◆ **EXERCISE PROMPT**: From the first record below to the last, retype each one exactly.

[Stored data entries]

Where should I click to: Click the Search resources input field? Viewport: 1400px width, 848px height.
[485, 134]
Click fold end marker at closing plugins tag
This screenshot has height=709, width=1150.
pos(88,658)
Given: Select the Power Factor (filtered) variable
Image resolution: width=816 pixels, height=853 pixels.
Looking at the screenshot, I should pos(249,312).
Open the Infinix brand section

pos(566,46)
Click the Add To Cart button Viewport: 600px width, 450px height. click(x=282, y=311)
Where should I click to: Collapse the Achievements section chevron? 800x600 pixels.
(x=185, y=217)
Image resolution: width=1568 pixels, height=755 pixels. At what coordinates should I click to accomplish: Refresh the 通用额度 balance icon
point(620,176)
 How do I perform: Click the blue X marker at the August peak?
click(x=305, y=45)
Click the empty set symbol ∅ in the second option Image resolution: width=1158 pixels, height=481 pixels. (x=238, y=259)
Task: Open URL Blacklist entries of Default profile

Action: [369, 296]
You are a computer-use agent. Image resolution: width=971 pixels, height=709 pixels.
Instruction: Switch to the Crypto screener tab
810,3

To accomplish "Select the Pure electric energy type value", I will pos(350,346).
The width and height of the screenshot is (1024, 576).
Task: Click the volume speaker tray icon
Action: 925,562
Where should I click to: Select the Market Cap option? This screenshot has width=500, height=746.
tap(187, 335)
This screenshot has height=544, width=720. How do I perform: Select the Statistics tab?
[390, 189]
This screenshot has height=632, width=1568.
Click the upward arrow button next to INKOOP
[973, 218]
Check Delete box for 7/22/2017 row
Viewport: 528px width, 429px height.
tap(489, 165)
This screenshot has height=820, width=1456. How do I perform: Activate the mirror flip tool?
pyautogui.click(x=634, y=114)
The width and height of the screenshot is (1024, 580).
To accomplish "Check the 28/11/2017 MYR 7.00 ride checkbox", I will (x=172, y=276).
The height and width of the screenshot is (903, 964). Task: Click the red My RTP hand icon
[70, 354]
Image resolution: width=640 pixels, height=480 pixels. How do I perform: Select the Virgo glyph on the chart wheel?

◆ **TASK RESPONSE**:
Where should I click to: Click the Search resources input field? Viewport: 1400px width, 848px height.
[485, 134]
Click fold end marker at closing plugins tag
This screenshot has height=709, width=1150.
pos(88,658)
Given: Select the Power Factor (filtered) variable
Image resolution: width=816 pixels, height=853 pixels.
Looking at the screenshot, I should pos(249,312).
Open the Infinix brand section

pos(566,46)
Click the Add To Cart button Viewport: 600px width, 450px height. click(x=282, y=311)
Where should I click to: Collapse the Achievements section chevron? 800x600 pixels.
(x=185, y=217)
Image resolution: width=1568 pixels, height=755 pixels. At what coordinates should I click to accomplish: Refresh the 通用额度 balance icon
point(620,176)
 How do I perform: Click the blue X marker at the August peak?
click(x=305, y=45)
Click the empty set symbol ∅ in the second option Image resolution: width=1158 pixels, height=481 pixels. (x=238, y=259)
Task: Open URL Blacklist entries of Default profile

Action: [369, 296]
You are a computer-use agent. Image resolution: width=971 pixels, height=709 pixels.
Instruction: Switch to the Crypto screener tab
810,3

To accomplish "Select the Pure electric energy type value", I will pos(350,346).
The width and height of the screenshot is (1024, 576).
Task: Click the volume speaker tray icon
Action: 925,562
Where should I click to: Select the Market Cap option? This screenshot has width=500, height=746.
tap(187, 335)
This screenshot has height=544, width=720. How do I perform: Select the Statistics tab?
[390, 189]
This screenshot has height=632, width=1568.
Click the upward arrow button next to INKOOP
[973, 218]
Check Delete box for 7/22/2017 row
Viewport: 528px width, 429px height.
tap(489, 165)
This screenshot has height=820, width=1456. How do I perform: Activate the mirror flip tool?
pyautogui.click(x=634, y=114)
The width and height of the screenshot is (1024, 580).
To accomplish "Check the 28/11/2017 MYR 7.00 ride checkbox", I will (x=172, y=276).
The height and width of the screenshot is (903, 964). Task: Click the red My RTP hand icon
[70, 354]
Image resolution: width=640 pixels, height=480 pixels. How do I perform: Select the Virgo glyph on the chart wheel?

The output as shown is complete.